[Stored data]

++++++++

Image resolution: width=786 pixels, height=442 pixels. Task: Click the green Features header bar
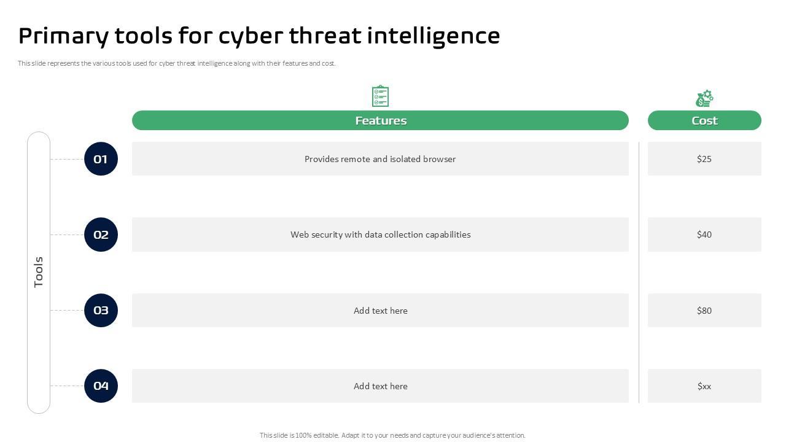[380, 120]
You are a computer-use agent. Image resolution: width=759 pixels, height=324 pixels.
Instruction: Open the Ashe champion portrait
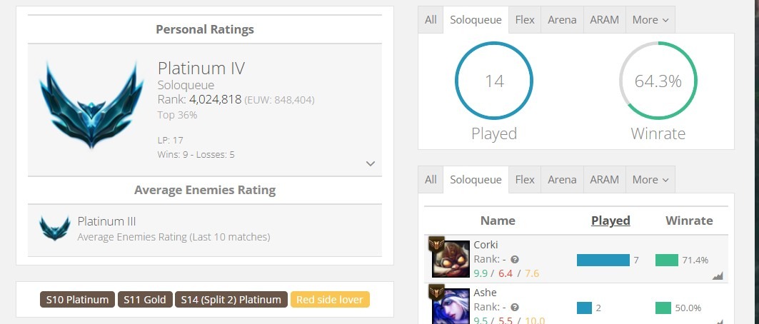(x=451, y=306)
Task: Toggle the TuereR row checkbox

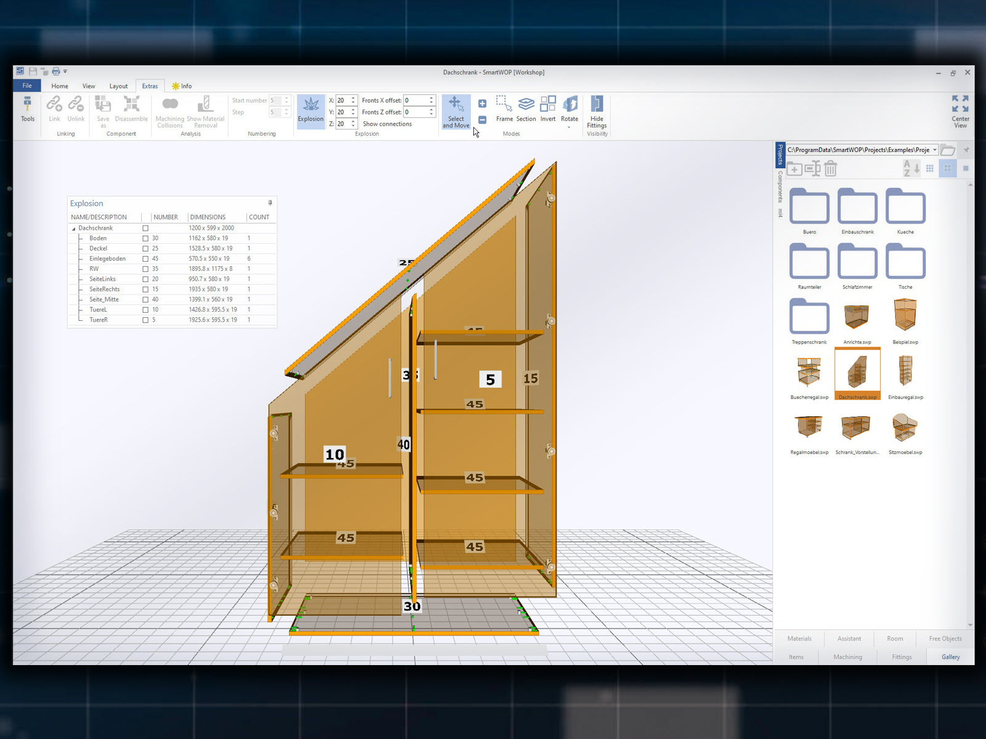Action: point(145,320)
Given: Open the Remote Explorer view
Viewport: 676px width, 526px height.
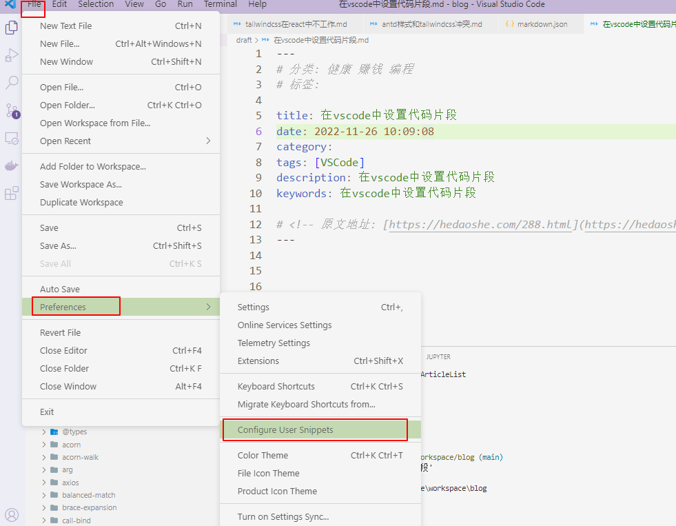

++++++++

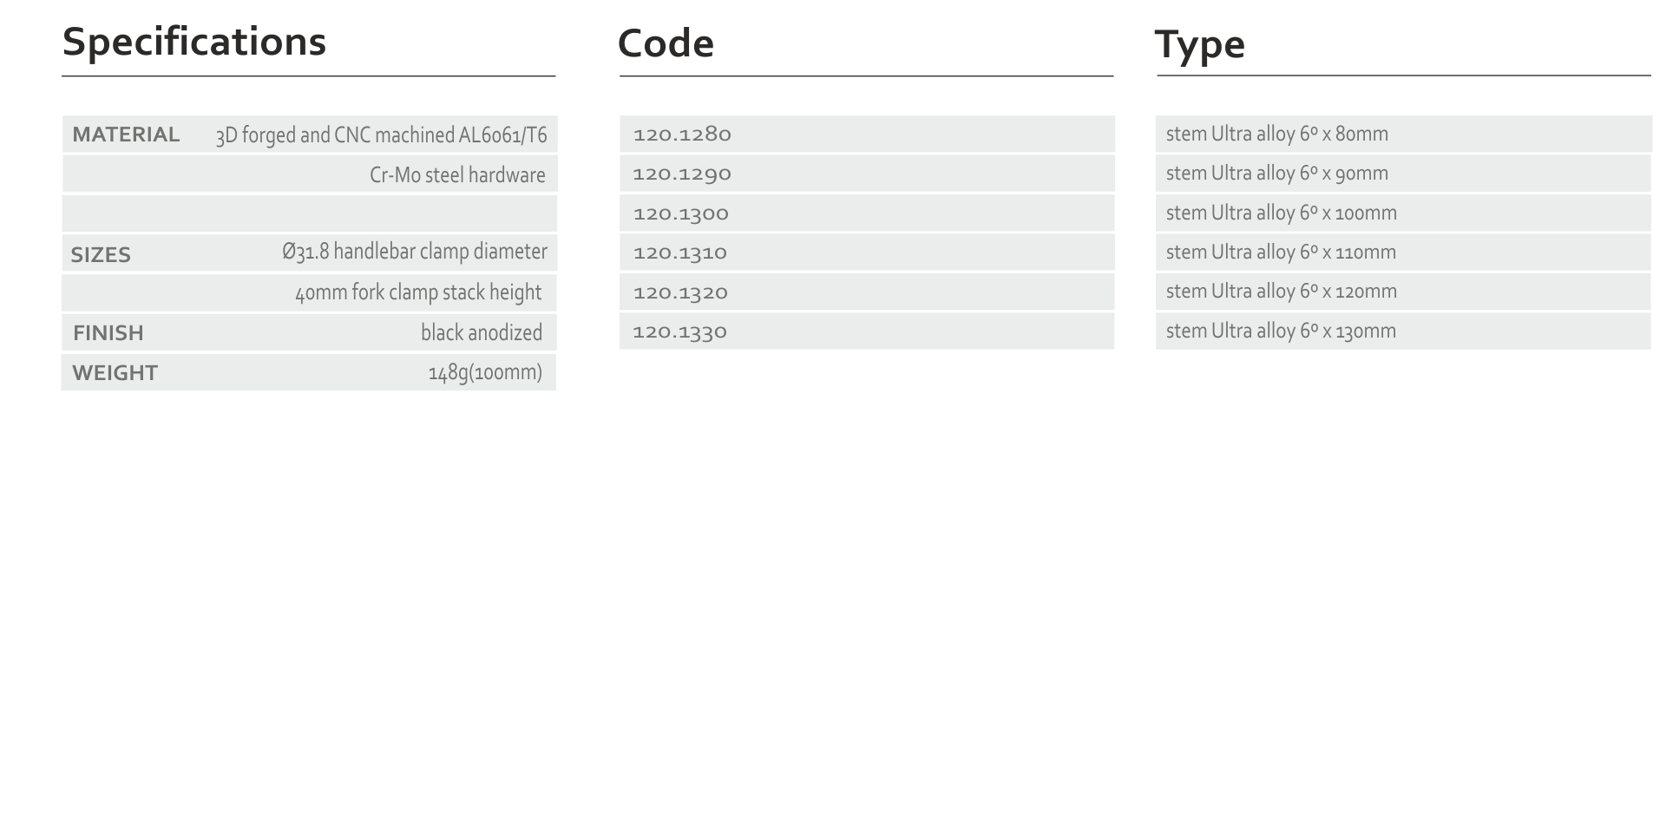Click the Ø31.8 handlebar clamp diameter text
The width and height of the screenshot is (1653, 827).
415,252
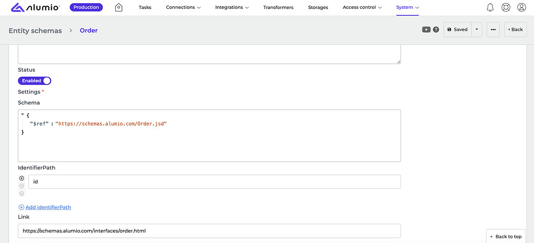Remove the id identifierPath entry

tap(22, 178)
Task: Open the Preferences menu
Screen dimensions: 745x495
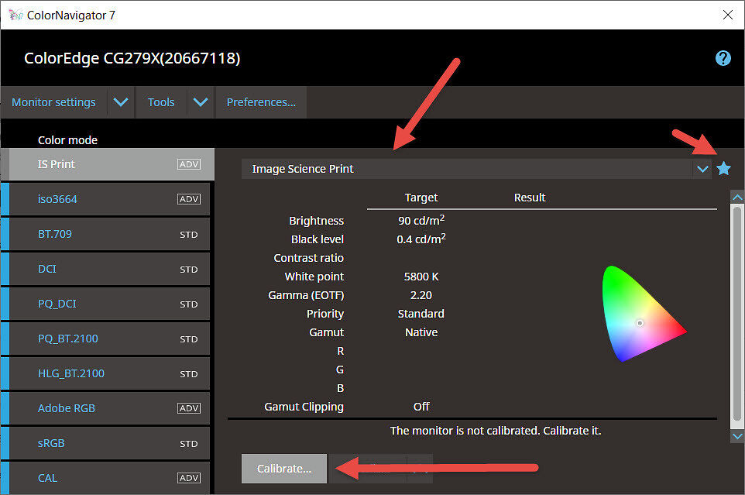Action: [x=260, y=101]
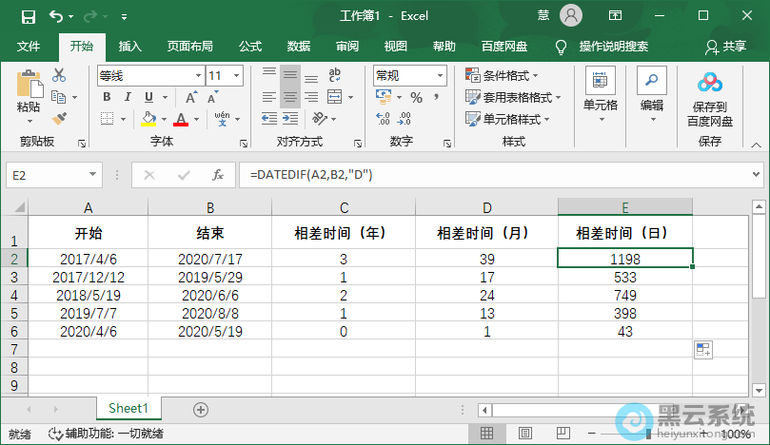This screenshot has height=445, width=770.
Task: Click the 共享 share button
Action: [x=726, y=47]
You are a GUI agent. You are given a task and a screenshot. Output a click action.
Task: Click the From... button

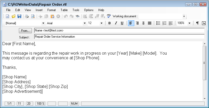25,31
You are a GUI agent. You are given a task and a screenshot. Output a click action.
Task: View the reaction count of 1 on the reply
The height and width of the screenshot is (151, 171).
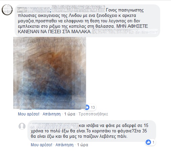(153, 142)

++++++++

### EXERCISE DESCRIPTION
Rewrite the material from the line with "Image resolution: width=786" to the line with "Viewport: 676px width, 526px height.", replacing "Image resolution" with "Screen size" and changing nothing else. Return only those lines, leaving out the pictures.

### COMPLETED TASK
Screen size: width=786 pixels, height=442 pixels. Task: Click the green Features header bar
[380, 120]
You are a computer-use agent. Screen size: width=759 pixels, height=324 pixels.
Instruction: Open the Ashe champion portrait
(x=451, y=306)
Task: Toggle the TuereR row checkbox

Action: point(145,320)
Given: Open the Remote Explorer view
Viewport: 676px width, 526px height.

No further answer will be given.